Exercise data:
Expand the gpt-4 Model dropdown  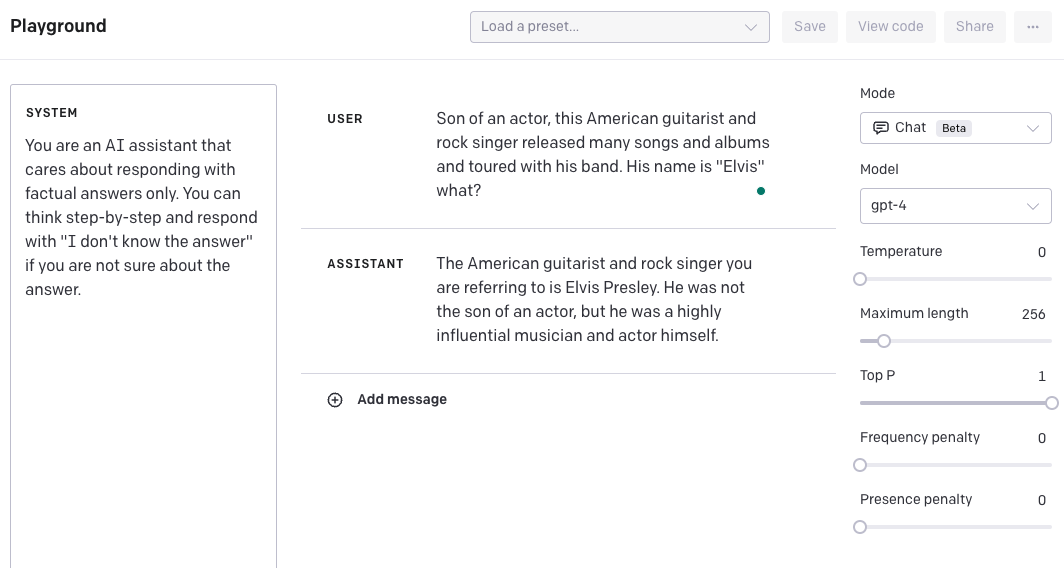pos(955,206)
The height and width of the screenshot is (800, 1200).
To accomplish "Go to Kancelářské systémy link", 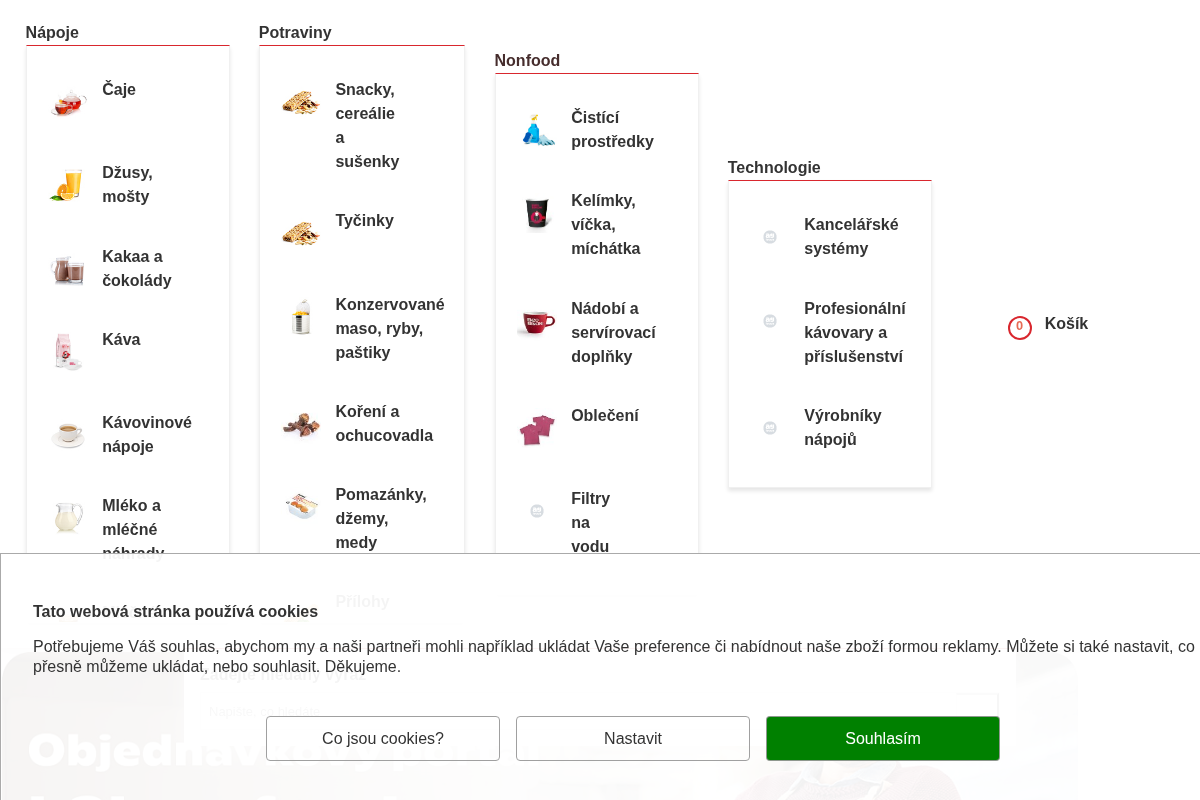I will click(x=851, y=236).
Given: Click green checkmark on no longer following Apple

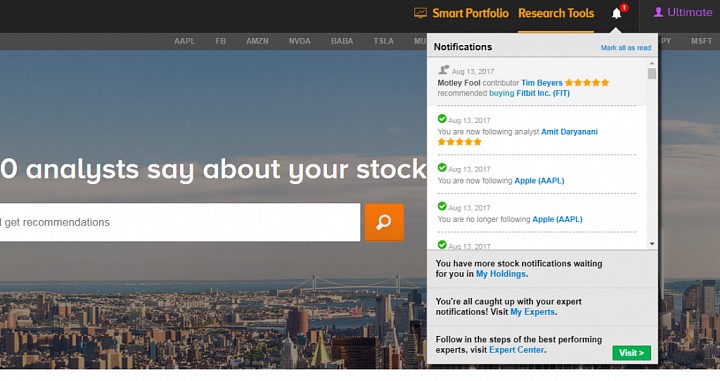Looking at the screenshot, I should click(x=442, y=206).
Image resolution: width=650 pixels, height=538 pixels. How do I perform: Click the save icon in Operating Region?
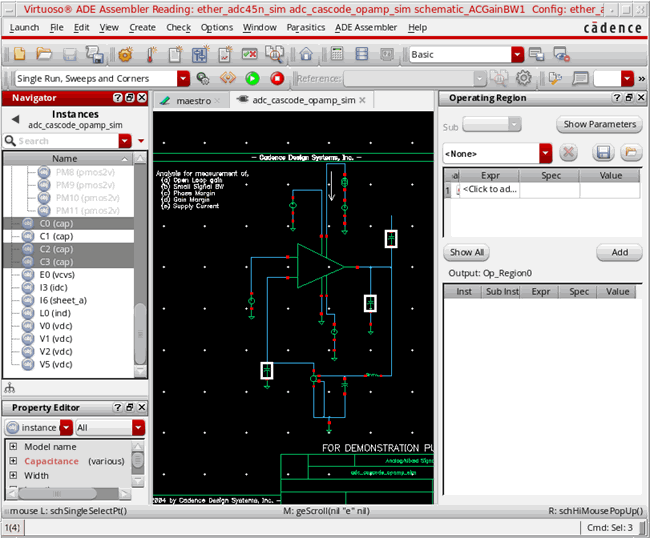pyautogui.click(x=603, y=153)
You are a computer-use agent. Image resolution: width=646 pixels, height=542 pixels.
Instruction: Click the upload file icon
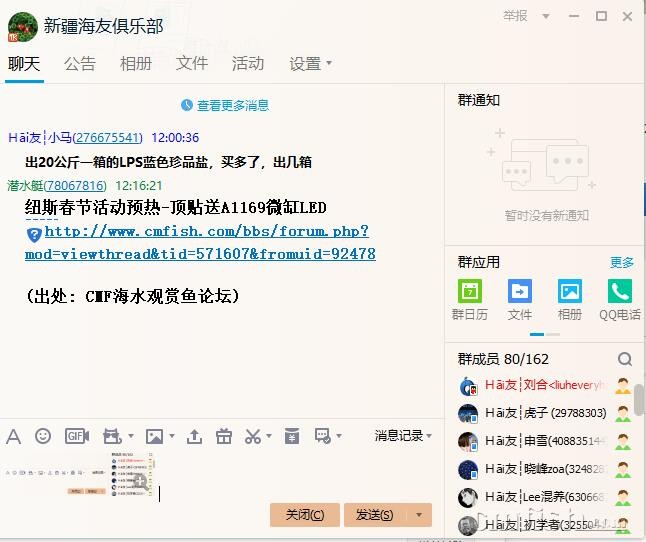[x=194, y=436]
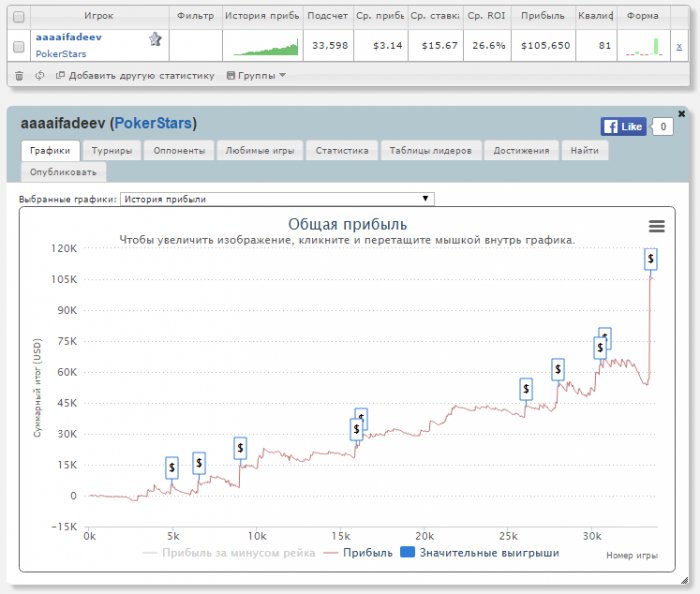Switch to the Турниры tab
This screenshot has height=594, width=700.
point(110,150)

Requirement: Beginning with the line that contains "You are a computer-use" and ending with the last line of the data, transcribe each line exactly; pictures stay out.

Exercise result:
You are a computer-use agent. Image resolution: width=646 pixels, height=542 pixels.
Instruction: Click the upload file icon
[x=194, y=436]
Switch to the Турниры tab
This screenshot has height=594, width=700.
point(110,150)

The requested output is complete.